[BEGIN Source records]

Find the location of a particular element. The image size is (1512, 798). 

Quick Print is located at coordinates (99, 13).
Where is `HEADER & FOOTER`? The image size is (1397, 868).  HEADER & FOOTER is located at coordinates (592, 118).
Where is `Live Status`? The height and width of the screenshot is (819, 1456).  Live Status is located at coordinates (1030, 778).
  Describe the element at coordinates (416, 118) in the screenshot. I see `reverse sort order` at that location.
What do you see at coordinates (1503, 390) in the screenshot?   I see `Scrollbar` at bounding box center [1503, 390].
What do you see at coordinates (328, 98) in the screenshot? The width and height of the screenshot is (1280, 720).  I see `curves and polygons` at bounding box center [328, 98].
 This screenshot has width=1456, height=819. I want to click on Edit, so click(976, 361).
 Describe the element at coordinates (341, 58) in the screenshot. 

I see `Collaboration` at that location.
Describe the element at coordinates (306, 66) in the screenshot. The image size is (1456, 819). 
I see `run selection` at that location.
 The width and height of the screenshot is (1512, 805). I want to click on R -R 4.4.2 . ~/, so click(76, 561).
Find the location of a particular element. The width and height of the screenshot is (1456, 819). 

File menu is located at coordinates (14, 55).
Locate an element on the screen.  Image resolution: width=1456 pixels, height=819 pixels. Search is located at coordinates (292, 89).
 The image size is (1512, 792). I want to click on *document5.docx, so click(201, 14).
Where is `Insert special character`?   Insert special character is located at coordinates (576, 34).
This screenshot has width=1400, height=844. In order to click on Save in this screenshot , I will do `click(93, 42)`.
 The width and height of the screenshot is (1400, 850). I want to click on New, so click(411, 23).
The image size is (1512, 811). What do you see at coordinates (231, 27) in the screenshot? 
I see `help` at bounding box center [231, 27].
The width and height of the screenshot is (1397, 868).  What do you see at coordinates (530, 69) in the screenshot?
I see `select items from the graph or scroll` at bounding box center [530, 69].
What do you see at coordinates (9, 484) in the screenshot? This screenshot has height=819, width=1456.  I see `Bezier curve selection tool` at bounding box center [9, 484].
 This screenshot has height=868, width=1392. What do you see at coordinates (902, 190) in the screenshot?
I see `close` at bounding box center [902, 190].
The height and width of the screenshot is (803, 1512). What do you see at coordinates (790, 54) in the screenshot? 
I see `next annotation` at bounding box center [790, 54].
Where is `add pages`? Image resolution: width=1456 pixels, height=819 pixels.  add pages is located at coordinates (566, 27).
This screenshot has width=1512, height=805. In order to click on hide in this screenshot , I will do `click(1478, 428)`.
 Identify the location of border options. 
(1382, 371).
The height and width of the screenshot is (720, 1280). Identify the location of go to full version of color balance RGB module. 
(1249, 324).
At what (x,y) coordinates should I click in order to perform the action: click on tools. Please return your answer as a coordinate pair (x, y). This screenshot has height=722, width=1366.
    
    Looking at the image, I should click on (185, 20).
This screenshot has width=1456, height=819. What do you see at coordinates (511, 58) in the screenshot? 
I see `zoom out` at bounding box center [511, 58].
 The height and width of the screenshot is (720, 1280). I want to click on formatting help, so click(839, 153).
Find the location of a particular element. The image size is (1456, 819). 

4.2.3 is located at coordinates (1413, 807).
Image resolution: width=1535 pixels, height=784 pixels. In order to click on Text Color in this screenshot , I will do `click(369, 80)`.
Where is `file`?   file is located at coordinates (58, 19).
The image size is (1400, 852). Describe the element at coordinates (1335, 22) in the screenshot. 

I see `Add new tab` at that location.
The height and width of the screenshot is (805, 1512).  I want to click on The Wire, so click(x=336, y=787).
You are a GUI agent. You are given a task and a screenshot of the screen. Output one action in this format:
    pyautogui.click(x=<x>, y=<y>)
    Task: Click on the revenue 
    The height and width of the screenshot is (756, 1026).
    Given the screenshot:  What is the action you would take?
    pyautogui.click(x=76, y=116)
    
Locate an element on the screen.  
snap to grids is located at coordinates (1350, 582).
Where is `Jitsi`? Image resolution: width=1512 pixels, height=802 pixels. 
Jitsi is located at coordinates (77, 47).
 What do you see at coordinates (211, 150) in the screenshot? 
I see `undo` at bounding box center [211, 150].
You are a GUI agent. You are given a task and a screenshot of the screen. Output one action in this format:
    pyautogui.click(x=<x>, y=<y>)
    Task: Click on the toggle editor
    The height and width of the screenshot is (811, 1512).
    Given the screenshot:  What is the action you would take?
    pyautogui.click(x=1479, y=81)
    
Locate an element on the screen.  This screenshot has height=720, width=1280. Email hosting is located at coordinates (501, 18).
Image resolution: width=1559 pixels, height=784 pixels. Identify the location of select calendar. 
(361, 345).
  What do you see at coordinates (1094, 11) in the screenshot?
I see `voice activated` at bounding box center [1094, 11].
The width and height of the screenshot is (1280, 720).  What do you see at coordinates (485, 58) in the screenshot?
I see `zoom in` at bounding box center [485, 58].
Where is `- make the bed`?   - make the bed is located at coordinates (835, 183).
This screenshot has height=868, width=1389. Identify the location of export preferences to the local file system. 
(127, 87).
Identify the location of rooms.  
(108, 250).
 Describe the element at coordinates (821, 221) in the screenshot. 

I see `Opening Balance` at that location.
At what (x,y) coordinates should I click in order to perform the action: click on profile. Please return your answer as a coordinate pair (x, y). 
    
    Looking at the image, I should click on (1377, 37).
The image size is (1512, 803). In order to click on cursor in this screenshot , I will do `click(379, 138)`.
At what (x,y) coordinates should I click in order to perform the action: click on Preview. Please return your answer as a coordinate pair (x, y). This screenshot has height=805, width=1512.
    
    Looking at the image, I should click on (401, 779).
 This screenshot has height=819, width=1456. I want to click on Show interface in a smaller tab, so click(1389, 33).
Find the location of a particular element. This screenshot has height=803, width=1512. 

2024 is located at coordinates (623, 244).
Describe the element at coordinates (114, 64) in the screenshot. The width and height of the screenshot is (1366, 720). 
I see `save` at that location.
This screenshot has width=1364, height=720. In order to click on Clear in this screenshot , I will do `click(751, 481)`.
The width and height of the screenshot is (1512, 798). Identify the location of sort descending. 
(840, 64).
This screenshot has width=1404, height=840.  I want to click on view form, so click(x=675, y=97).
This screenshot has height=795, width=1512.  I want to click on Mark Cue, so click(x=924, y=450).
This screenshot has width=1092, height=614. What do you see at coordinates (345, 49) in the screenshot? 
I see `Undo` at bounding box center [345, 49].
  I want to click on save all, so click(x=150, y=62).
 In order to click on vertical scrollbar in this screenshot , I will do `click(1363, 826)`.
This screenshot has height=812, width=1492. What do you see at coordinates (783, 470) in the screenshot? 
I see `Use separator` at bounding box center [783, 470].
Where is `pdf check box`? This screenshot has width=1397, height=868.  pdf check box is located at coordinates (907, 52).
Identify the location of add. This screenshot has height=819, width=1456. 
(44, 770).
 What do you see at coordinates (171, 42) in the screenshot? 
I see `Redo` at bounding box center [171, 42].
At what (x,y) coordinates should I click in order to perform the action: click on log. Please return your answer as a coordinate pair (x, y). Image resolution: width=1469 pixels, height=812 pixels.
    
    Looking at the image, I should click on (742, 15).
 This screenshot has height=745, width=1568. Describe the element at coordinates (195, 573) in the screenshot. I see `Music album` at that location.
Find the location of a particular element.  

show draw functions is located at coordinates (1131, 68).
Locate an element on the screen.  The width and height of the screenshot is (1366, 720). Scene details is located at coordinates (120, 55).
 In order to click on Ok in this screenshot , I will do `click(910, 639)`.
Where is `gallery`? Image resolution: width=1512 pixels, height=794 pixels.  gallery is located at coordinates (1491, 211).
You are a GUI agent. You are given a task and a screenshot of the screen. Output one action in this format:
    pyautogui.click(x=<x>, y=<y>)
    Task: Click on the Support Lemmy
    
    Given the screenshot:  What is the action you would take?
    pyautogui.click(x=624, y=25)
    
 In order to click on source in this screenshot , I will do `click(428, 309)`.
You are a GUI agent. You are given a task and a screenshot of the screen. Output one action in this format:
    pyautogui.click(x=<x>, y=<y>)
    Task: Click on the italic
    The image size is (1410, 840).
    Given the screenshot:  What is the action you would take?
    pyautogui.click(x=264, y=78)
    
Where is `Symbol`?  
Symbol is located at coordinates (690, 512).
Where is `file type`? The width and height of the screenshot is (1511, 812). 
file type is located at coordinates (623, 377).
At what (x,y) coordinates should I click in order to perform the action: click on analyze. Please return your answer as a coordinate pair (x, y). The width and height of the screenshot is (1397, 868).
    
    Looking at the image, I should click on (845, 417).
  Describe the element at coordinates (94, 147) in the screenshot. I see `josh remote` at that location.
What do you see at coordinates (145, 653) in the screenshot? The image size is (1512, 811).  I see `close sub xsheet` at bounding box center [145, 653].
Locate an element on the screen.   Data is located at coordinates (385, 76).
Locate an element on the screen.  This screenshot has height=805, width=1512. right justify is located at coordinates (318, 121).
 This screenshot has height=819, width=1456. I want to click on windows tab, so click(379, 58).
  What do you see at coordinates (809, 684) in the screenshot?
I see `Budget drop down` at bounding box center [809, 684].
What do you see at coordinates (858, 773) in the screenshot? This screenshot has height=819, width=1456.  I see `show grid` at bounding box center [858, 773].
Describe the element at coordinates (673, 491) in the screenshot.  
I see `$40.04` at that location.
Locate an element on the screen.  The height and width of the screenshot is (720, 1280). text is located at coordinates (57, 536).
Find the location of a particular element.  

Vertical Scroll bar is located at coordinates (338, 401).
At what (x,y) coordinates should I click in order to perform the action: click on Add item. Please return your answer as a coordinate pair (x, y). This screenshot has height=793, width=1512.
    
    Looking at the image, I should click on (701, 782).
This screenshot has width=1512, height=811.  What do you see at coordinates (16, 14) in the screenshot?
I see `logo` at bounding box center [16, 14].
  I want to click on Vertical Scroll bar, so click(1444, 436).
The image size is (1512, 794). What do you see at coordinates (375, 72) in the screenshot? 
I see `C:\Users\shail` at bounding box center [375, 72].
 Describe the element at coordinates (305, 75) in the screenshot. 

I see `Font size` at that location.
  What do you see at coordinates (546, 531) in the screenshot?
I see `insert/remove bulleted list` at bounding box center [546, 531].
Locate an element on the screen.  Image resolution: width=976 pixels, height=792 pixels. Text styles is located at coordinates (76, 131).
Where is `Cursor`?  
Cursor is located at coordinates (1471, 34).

[END Source records]

= The exercise =
Please rewrite the rows from the very first line through the line containing "This screenshot has width=1456, height=819. I", swapping "Where is" for "Point to" and leaving everything else unchanged. Give back only those lines.

= Solution to this task =
Find the location of a particular element. The image size is (1512, 798). 

Quick Print is located at coordinates (99, 13).
Point to `HEADER & FOOTER`? The image size is (1397, 868).  HEADER & FOOTER is located at coordinates (592, 118).
Point to `Live Status`? The height and width of the screenshot is (819, 1456).  Live Status is located at coordinates (1030, 778).
  Describe the element at coordinates (416, 118) in the screenshot. I see `reverse sort order` at that location.
What do you see at coordinates (1503, 390) in the screenshot?   I see `Scrollbar` at bounding box center [1503, 390].
What do you see at coordinates (328, 98) in the screenshot? The width and height of the screenshot is (1280, 720).  I see `curves and polygons` at bounding box center [328, 98].
 This screenshot has width=1456, height=819. I want to click on Edit, so click(976, 361).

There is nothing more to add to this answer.